Михаил Жванецкий. Фото: Юрий Рост / «Новая газета»
Он жил мучительно радостной жизнью.
Он бродил среди нас, постоянно отличаясь. Хотел примкнуть к успешным: к собратьям по перу, по сцене, по жизни, пытаясь убедиться, что он первый в своем деле. Переживал, нервничал, болел.
Он наслаждался своим даром и стеснялся его.
Называл себя «автором», чтобы самодостаточная пишущая элита часом не определила его в литературный амфитеатр вместо литературного партера, которого, чувствовал, достоин.
Бодрил и шутил с внимательными глазами, ожидая оценки. Мог осунуться и надолго заскучать в ответ на доброжелательную, а может, и восхищенную реплику безусловного писателя: «Ты, Миша, — жанр!»
Значит, не приняли в свои, исключили, определили другой сорт — вне привлекательного ряда.
Да ты, Миша, и вправду, вне ряда.
Те, кто, не читая, охотно принимает твое самоотречение — «автор», — сделаны порой и неплохо, но из другого материала. Не дефицитного.

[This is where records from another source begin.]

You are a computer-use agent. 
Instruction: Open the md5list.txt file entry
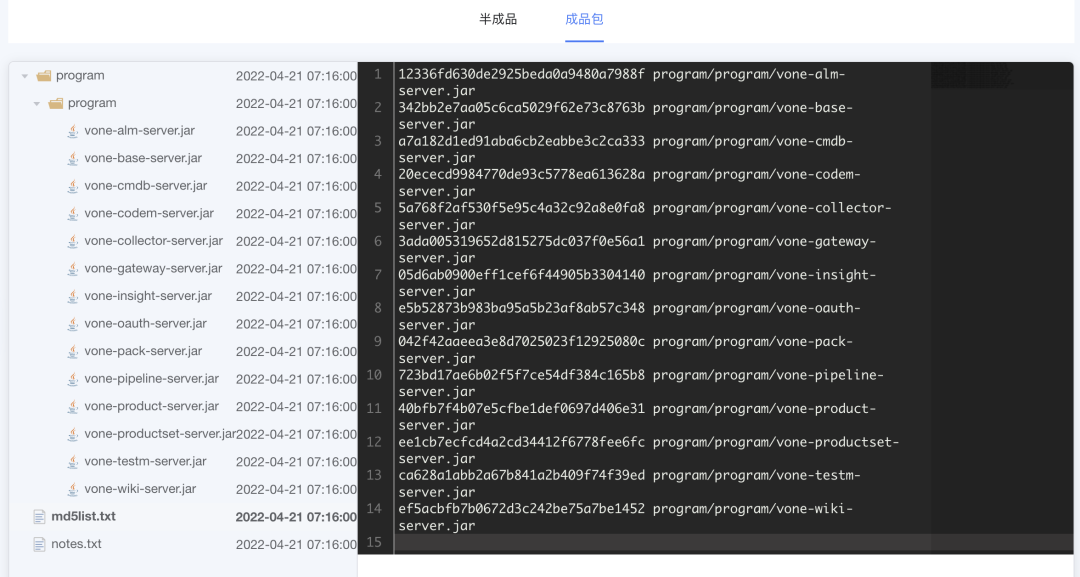pos(82,516)
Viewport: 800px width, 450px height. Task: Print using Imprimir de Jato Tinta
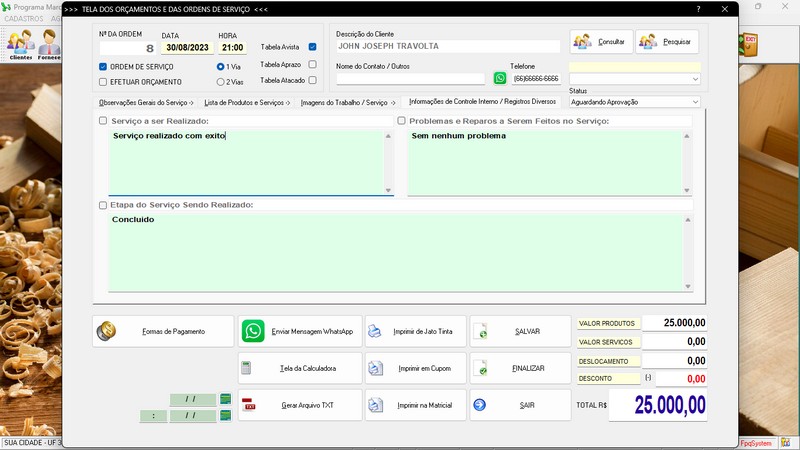415,331
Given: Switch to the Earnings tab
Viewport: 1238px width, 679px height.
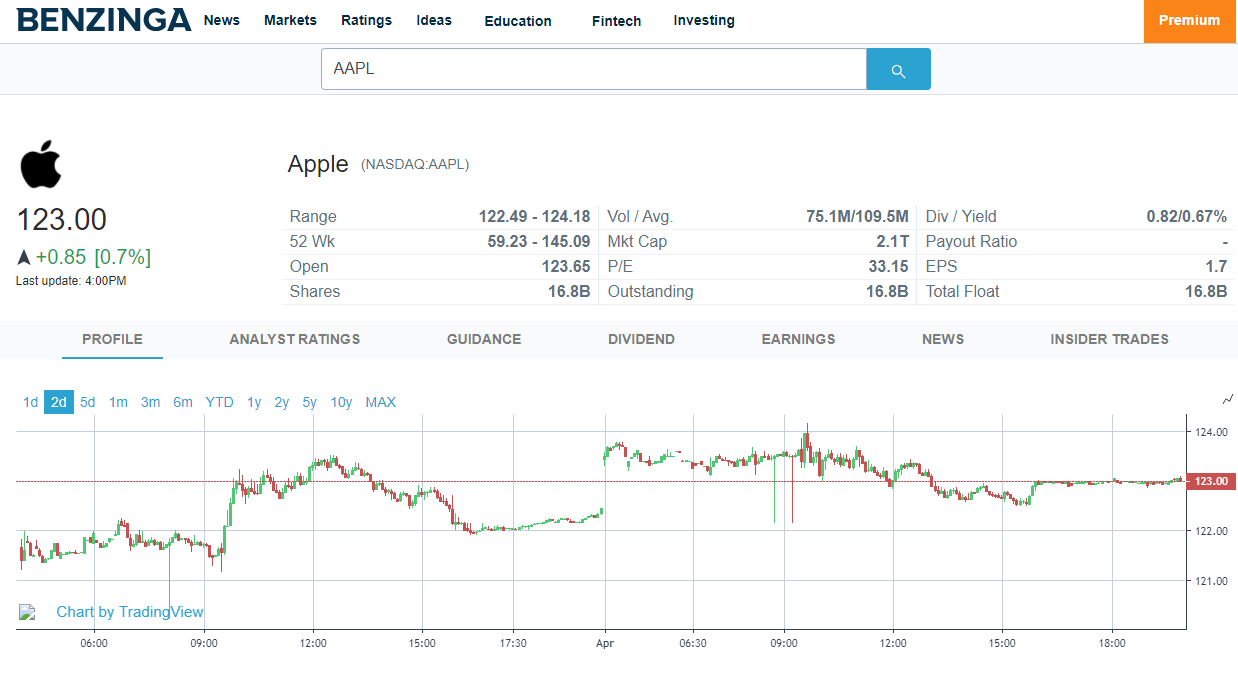Looking at the screenshot, I should click(x=798, y=339).
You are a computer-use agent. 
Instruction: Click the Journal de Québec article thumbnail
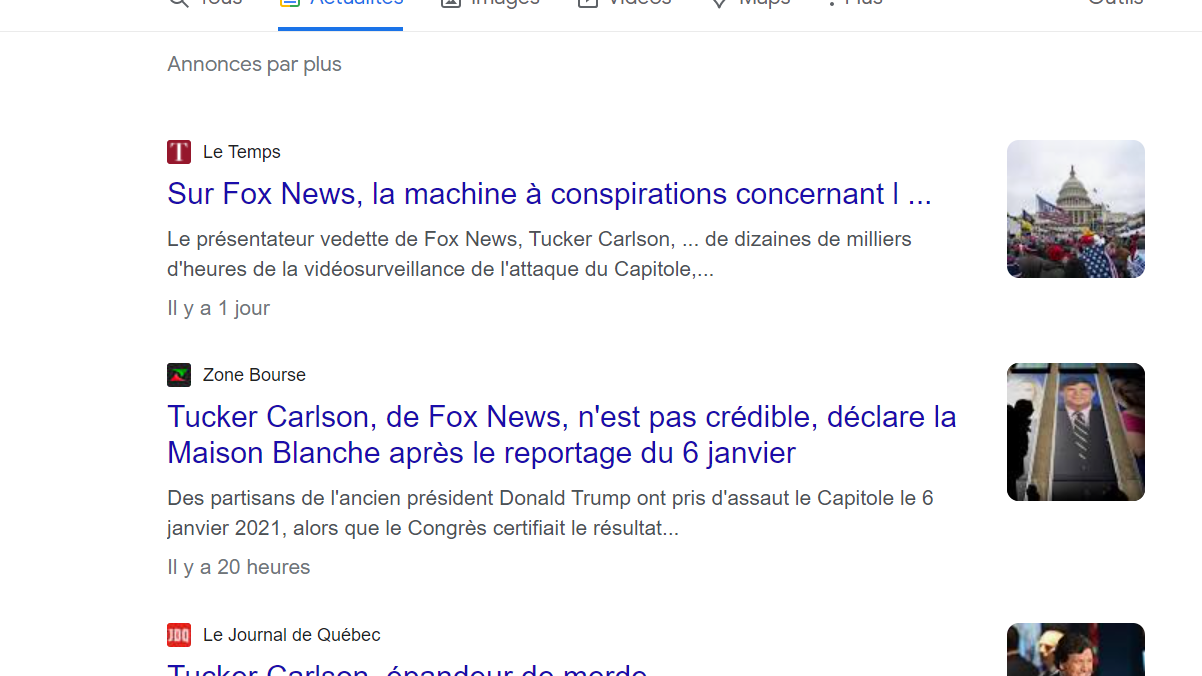pyautogui.click(x=1076, y=650)

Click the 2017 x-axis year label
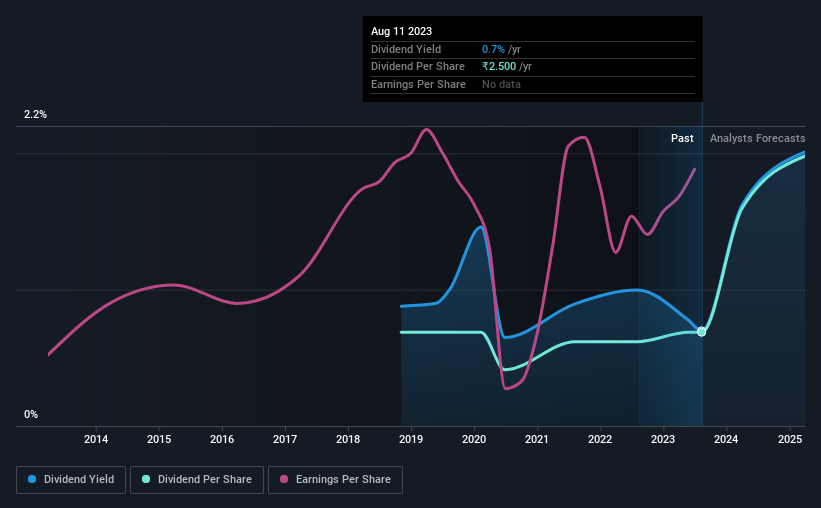285,439
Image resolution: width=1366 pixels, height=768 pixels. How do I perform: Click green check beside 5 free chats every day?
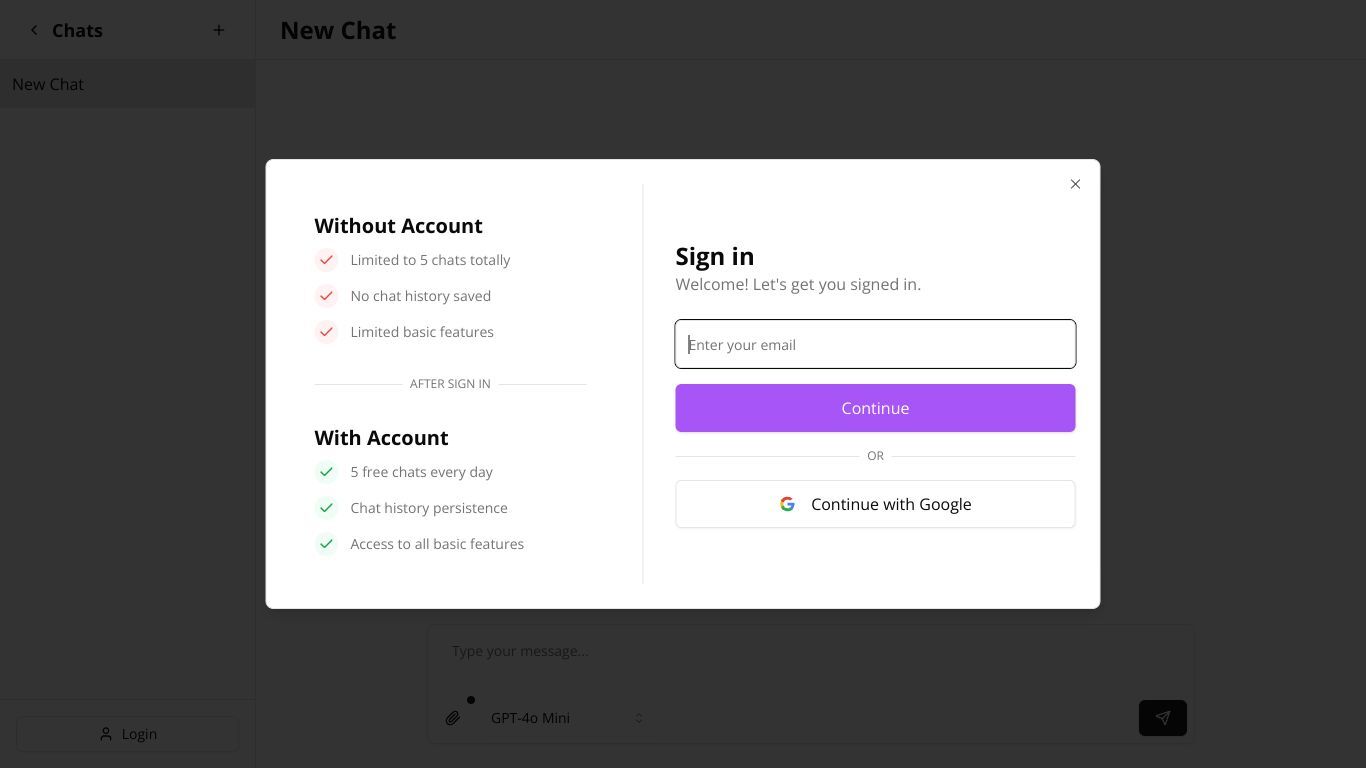tap(326, 472)
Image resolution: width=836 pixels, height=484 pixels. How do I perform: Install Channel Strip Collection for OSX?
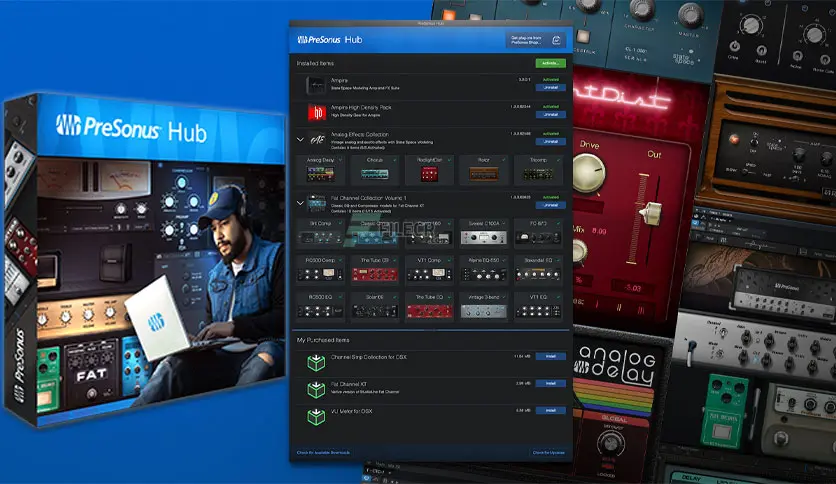[550, 356]
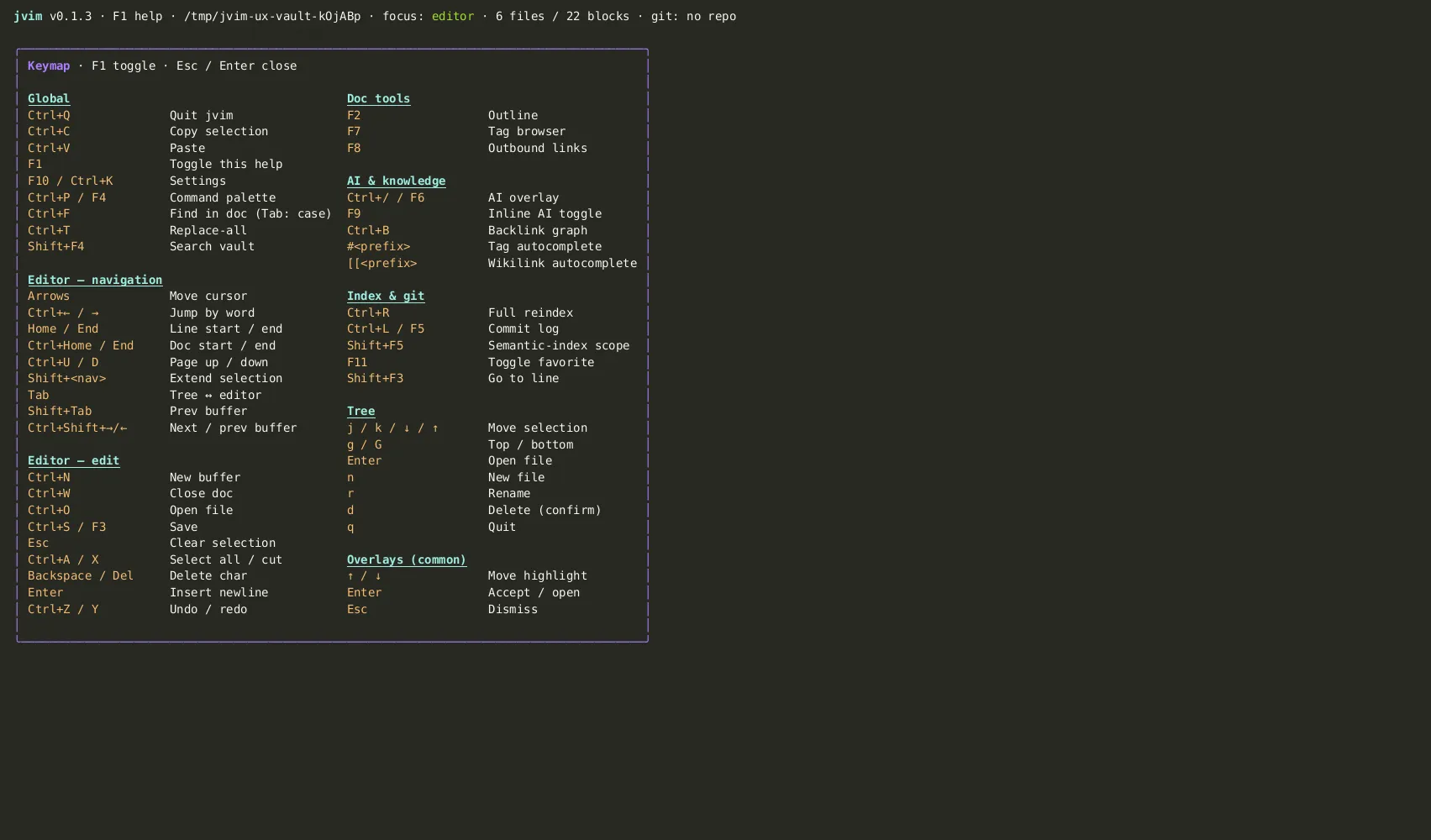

Ты даже не чужой им. Ты стоишь вне нынешнего ранжира, и потому коллеги не могут определить тебе место среди себя. Ты — другой.
Каждое время, Миша, обходится — при обилии хороших поэтов, прозаиков и драматургов — лишь одним писателем, наделенным даром иронического, сатирического и парадоксального, а следовательно — правдивого осмысления людей и нравов.
Ты в этом ряду.
У Гоголя было свое время. У Салтыкова-Щедрина — свое. У Зощенко — свое. У тебя — наше.
Ты жадный, Миша. Тебе мало провинциальных городов, где из всех окон несся записанный на магнитофоны твой игривый тенорок — тогда. И миллионов зрителей и слушателей с восторгом и настороженностью наблюдающих публичное, мгновенное рождение слова — сейчас.
Тебе хотелось, чтобы герои, которым ты определяешь точное место и безошибочное направление, куда бы им двигаться от нас, аплодировали тебе и осыпали благодарностями? Если бы это произошло и они не узнали себя — ты был бы неточен. А ты был точен безупречно
Ты жил, как привык, — мучаясь.
Я открываю твои книги не для того, чтобы услышать тебя, а чтобы увидеть себя. Ты очень много знаешь про нас.
Непоправимо много. Непростительно. С твоими текстами жизнь не становится лучше. Без них — хуже.
Прости нас.
Ты нужен нам как живой ориентир, как узкая тропа тверди в топком болоте, как одинокое дерево. Иной раз в цвету.